- Provided text -

──────────────────────────────

Getting a divorce can be a trying and stressful time in anyone’s life. If you have kids, sharing with them your plans for divorce can be downright painful and difficult. Before sitting down to tell them this life changing news, there are some things to consider.
Tell Your Children Together
First, no matter if the divorce is friendly or bitter, it is critically important for the parents to put their feelings aside and sit down and come up with a plan for breaking the news. If at all possible parents should speak to their kids together. If for whatever reason they cannot talk to their children at the same time they will need to decide which parent will ultimately break the news. Sometimes the news is taken better if it comes from the parent that is closer to the child. Before telling your kids, decide what you will say to them and who will say it. Be sure to keep any resentment out of the conversation. Practicing what you will say is also a good idea.
Be Prepared to Explain the Future Plan
Prior to speaking with your kids you should also have a plan set. It will be important for you to let them know everything that will be happening. Knowing who will live where and what other changes will be taking place is important to know prior to talking with your children. Children will take comfort in knowing what will happen next.
Tell Only What They Need to Know
When deciding what it is you will say to your kids take into consideration how old they are and what they will be able to understand. Never tell them more than what they need to know or what they cannot understand. Instead focus on how their life will change. Younger children up to approximately age five will need some extra nurturing. While they may not understand a lot of what is happening, they will need to feel reassured that they will be cared for and are safe.

──────────────────────────────

- The data -
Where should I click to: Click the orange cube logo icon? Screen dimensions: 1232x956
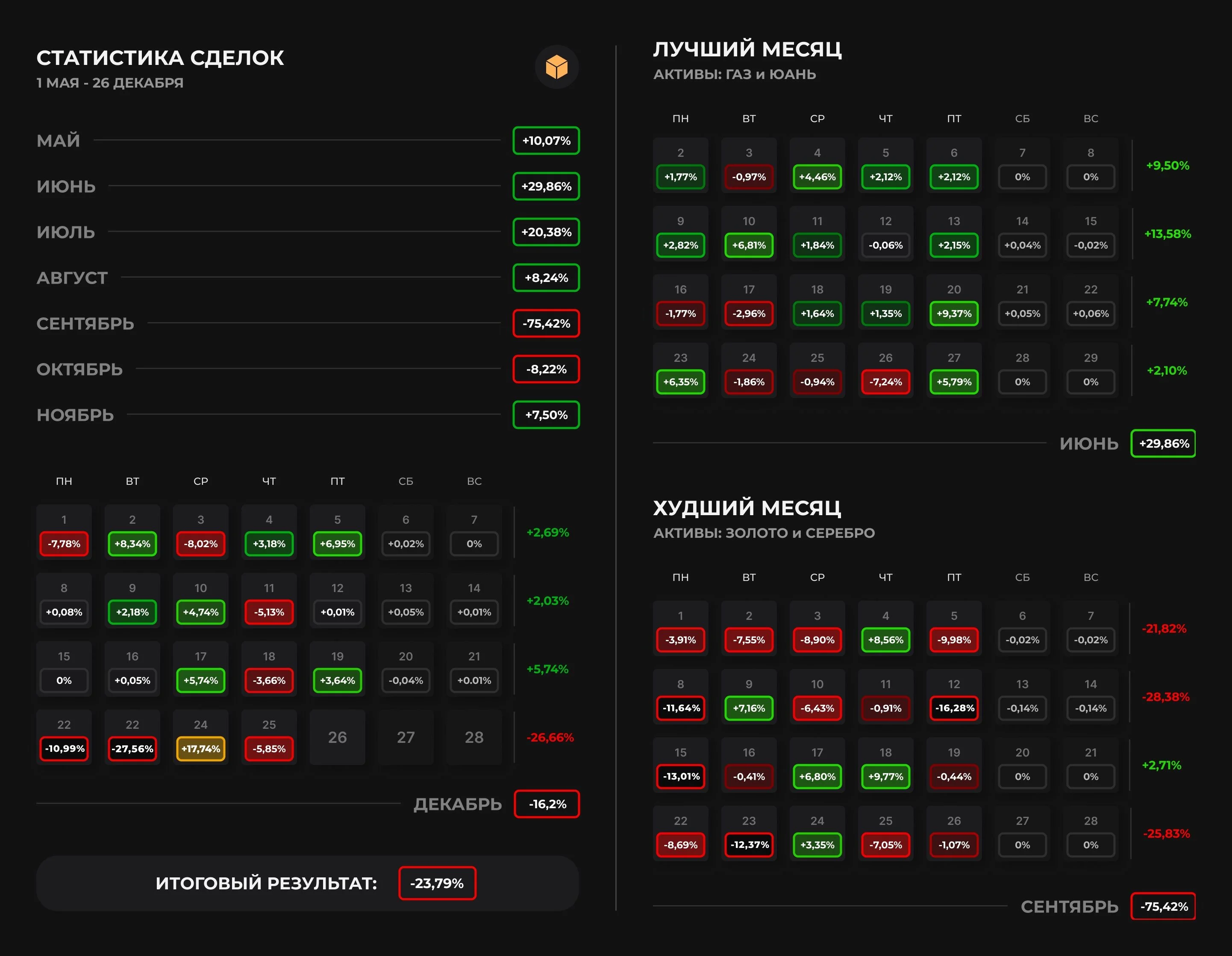click(x=556, y=67)
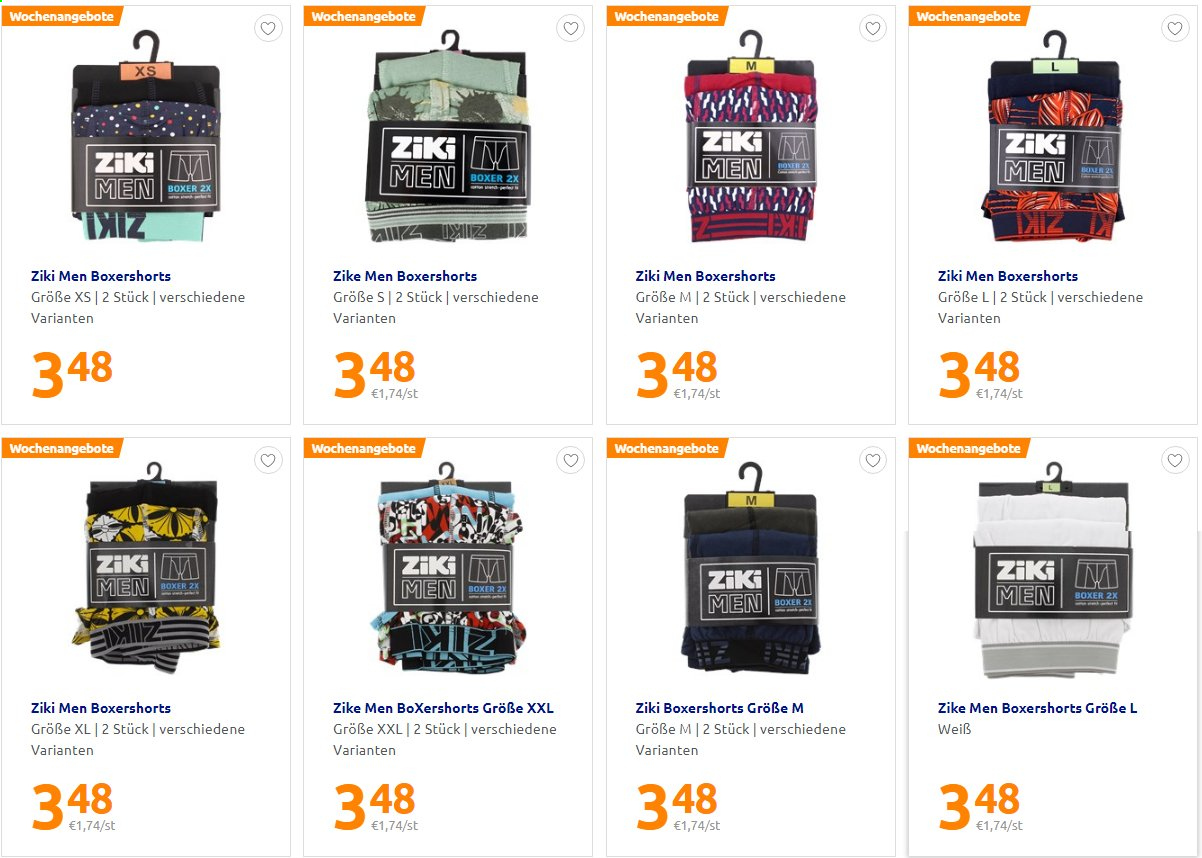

──────────────────────────────

- Work request 1 -
Answer these questions from the divorce advice, one answer per line:
(a) From which parent is the news sometimes taken better?
(b) What will children take comfort in knowing?
(c) Up to about what age will younger children need some extra nurturing?
- Work request 2 -
Say whether each statement agrees with the divorce advice, and quote the words that decide it:
(a) Parents should tell their kids separately whenever they can.
(b) Practicing what you will say is recommended.
(c) Children should be told everything, even what they cannot understand.

- Your solution 1 -
(a) The parent that is closer to the child.
(b) What will happen next.
(c) Approximately age five.

- Your solution 2 -
(a) No: "If at all possible parents should speak to their kids together."
(b) Yes: "Practicing what you will say is also a good idea."
(c) No: "Never tell them more than what they need to know or what they cannot understand."